Weakley County Mayor Duties and Responsibilities
Meet the Weakley County Mayor:
The County Mayor is responsible for the County's fiscal management and other executive functions. Jake Bynum took office September 1, 2014.
The Tennessee Constitution provides for the election of an executive officer in each county. A county mayor must have been a county resident for more than one year, must be at least 25 years old, and not otherwise disqualified from holding public office (by reason of criminal conviction or other legal disqualification).
No educational or experience requirements apply to the office, and the County Mayor may serve an unlimited number of terms. The county mayor is elected by popular vote at the regular August election every four years and takes office on September 1 following the election, after receiving the proper certification of election, obtaining the official bond and taking the required oath of office.

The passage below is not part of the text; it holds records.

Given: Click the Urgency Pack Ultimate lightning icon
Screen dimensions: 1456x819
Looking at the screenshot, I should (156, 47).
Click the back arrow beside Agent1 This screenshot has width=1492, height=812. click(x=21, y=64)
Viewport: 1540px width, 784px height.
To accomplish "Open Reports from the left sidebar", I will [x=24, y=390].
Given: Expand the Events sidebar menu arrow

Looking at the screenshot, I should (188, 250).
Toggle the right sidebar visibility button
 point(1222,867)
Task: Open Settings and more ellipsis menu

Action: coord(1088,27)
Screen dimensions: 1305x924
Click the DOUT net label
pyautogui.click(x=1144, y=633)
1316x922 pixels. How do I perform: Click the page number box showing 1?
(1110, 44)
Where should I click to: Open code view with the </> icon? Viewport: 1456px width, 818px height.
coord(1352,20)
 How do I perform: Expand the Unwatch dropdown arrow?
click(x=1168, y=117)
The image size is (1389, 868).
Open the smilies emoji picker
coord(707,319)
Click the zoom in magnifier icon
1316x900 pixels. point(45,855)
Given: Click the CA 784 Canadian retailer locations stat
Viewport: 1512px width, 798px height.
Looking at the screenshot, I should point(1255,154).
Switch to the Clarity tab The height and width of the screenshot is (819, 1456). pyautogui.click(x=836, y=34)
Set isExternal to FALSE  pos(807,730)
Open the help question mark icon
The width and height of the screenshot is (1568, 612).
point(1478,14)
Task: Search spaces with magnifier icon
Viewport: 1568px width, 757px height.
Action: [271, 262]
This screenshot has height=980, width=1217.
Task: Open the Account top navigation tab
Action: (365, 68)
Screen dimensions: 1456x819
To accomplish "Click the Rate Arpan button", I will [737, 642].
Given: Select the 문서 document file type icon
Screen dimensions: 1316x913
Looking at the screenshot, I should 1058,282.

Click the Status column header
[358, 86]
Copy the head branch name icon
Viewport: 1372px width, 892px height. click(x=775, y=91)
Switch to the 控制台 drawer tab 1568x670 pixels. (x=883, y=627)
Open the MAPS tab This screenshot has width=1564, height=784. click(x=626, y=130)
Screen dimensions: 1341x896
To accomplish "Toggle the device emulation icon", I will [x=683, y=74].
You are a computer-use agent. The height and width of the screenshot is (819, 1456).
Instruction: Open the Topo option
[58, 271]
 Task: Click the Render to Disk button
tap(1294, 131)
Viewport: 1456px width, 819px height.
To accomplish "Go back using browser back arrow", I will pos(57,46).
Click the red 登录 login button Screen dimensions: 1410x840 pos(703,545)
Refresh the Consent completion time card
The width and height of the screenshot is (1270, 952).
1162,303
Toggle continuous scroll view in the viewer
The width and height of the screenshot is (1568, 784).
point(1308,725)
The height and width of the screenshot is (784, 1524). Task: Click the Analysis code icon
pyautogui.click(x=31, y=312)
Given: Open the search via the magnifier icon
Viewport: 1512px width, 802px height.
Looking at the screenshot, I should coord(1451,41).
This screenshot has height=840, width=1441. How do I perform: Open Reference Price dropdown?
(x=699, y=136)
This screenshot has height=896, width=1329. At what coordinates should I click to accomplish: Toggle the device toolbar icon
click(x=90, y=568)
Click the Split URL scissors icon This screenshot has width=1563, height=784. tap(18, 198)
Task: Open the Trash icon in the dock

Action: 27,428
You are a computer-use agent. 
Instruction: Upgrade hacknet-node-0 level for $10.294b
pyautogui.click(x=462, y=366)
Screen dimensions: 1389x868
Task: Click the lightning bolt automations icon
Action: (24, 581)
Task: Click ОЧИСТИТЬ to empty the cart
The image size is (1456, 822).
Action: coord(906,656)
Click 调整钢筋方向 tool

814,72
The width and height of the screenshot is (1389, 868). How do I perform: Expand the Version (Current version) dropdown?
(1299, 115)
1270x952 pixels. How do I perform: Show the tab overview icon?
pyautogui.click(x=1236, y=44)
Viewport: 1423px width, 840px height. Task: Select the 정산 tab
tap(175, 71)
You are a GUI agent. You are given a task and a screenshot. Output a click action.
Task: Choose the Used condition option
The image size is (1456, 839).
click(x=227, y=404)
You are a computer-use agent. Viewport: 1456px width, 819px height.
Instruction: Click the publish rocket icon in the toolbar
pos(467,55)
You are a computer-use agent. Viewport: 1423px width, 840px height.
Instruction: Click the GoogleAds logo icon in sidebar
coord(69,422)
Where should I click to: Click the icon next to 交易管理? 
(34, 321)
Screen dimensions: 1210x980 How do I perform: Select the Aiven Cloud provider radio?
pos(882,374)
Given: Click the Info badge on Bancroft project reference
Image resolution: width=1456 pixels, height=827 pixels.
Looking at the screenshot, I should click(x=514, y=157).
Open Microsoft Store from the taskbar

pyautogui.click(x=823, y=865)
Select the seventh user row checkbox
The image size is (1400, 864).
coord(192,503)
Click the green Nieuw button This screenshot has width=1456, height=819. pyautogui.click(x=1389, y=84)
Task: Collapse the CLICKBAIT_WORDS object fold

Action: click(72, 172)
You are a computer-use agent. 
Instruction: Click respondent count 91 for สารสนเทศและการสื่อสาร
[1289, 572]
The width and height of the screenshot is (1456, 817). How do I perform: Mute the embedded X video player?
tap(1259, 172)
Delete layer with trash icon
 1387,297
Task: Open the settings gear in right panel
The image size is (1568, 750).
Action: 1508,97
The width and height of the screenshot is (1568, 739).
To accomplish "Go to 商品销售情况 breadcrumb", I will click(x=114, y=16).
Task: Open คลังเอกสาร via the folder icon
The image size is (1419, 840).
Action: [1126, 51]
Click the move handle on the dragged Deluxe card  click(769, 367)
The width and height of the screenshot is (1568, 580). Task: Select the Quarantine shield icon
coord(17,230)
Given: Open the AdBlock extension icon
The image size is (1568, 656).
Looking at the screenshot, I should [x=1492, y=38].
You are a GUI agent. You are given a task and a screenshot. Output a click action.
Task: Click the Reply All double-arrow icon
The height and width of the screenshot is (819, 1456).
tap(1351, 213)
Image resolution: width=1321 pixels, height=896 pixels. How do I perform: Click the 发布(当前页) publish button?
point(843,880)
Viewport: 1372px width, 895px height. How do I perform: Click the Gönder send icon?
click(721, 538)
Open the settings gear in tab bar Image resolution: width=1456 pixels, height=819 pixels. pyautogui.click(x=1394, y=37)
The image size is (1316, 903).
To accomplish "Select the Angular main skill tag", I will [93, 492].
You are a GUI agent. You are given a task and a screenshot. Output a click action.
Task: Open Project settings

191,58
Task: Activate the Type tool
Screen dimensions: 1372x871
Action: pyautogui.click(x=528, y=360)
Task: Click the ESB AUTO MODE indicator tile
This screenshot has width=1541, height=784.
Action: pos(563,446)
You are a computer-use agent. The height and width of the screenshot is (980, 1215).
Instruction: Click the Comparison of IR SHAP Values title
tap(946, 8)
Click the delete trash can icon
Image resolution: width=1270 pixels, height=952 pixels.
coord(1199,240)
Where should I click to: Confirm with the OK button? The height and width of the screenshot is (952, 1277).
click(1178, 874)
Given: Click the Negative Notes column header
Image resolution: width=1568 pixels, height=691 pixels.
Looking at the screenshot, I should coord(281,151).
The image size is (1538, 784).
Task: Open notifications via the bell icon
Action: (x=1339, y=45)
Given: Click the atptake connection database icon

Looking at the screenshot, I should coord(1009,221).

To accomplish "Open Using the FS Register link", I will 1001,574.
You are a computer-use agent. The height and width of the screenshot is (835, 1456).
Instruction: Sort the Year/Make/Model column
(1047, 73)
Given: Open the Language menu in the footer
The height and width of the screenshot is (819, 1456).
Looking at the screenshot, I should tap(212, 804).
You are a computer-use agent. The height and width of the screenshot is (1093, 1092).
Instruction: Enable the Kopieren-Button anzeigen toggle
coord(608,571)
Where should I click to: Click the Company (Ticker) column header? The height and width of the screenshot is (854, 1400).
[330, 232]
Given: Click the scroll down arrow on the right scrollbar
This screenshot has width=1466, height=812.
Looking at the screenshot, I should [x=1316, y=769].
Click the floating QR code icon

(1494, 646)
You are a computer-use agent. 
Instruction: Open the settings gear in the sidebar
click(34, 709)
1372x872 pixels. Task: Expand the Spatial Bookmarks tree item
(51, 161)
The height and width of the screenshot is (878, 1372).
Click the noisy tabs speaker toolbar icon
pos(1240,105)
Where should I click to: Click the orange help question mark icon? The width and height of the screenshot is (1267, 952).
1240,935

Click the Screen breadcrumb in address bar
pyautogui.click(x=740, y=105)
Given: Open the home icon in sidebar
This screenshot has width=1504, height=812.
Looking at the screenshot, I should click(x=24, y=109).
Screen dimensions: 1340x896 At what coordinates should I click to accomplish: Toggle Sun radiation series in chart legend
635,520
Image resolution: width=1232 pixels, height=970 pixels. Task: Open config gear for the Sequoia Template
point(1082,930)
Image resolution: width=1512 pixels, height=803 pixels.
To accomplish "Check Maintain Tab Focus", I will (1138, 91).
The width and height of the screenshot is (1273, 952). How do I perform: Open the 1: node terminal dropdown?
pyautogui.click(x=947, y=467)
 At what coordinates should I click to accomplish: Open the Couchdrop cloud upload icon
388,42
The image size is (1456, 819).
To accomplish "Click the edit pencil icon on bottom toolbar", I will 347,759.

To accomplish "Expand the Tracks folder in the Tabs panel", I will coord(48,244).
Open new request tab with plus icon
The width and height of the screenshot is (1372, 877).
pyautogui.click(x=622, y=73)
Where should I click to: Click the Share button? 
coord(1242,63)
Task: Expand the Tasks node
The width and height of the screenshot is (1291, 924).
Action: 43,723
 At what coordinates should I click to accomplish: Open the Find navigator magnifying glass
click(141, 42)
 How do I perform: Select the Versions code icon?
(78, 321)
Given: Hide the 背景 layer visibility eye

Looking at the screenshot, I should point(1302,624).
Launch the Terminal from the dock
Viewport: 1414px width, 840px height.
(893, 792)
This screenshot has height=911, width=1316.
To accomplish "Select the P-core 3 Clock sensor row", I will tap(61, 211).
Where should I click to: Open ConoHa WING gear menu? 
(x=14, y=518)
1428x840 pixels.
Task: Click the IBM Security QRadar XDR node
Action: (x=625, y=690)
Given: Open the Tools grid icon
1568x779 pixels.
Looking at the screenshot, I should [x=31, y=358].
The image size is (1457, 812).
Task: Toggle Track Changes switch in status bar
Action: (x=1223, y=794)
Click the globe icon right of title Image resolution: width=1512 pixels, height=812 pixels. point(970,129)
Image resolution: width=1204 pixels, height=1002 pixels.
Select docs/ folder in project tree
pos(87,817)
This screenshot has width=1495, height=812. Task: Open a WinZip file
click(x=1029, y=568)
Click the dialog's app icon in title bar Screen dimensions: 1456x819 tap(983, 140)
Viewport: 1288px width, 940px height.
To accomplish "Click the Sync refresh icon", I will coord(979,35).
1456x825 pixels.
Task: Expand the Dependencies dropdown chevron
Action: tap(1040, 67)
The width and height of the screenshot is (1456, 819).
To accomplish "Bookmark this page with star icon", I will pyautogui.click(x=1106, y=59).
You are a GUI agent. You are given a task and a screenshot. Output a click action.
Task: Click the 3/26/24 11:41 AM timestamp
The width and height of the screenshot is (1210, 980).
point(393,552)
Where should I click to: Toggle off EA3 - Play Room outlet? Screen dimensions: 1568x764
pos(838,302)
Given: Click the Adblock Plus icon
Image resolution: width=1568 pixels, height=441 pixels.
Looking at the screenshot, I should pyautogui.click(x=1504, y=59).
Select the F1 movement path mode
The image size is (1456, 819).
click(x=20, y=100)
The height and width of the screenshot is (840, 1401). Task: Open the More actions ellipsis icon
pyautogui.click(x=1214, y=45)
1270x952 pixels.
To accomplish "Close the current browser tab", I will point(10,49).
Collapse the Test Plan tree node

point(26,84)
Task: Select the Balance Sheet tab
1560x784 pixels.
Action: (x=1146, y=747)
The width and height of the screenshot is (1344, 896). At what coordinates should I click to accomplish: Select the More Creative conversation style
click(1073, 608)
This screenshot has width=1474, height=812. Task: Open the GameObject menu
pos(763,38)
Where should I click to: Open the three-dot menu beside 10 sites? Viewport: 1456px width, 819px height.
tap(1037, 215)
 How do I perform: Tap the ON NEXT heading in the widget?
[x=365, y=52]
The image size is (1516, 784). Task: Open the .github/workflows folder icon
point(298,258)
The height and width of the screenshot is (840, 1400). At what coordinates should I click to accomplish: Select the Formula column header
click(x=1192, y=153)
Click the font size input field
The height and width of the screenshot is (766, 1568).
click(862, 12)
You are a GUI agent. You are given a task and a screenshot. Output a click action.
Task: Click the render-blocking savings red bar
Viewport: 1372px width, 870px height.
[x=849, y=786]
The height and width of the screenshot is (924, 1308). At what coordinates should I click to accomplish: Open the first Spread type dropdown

The county mayor is a nonvoting ex officio member of the county legislative body and of all committees of the body, and may be elected chairman of the county legislative. If the county mayor is chairman of the county legislative body, the county mayor may break a tie by casting a deciding vote; otherwise, the mayor cannot vote on measures before the county legislative body.
The county mayor who is not chairman may veto legislative resolutions of the county legislative body, but such a veto may be overridden by a majority vote of the members of the county legislative body. The county mayor may call special meetings of the county legislative body.
As the county operates under the 1981 Financial Management System, the county mayor is a member of the financial management committee. He has approval power over the delinquent tax attorney selected by the county trustee. The county mayor also serves on various boards and committees with multi-county jurisdiction, such as the development district board.
Subject to the approval of the county legislative body, the county mayor appoints department heads and members of county boards and commissions when the general law or private acts do not provide for the election or appointment. This authority is limited, however, as the general law or private act creating the department or board usually specifies the method by which the various department heads or board members are selected.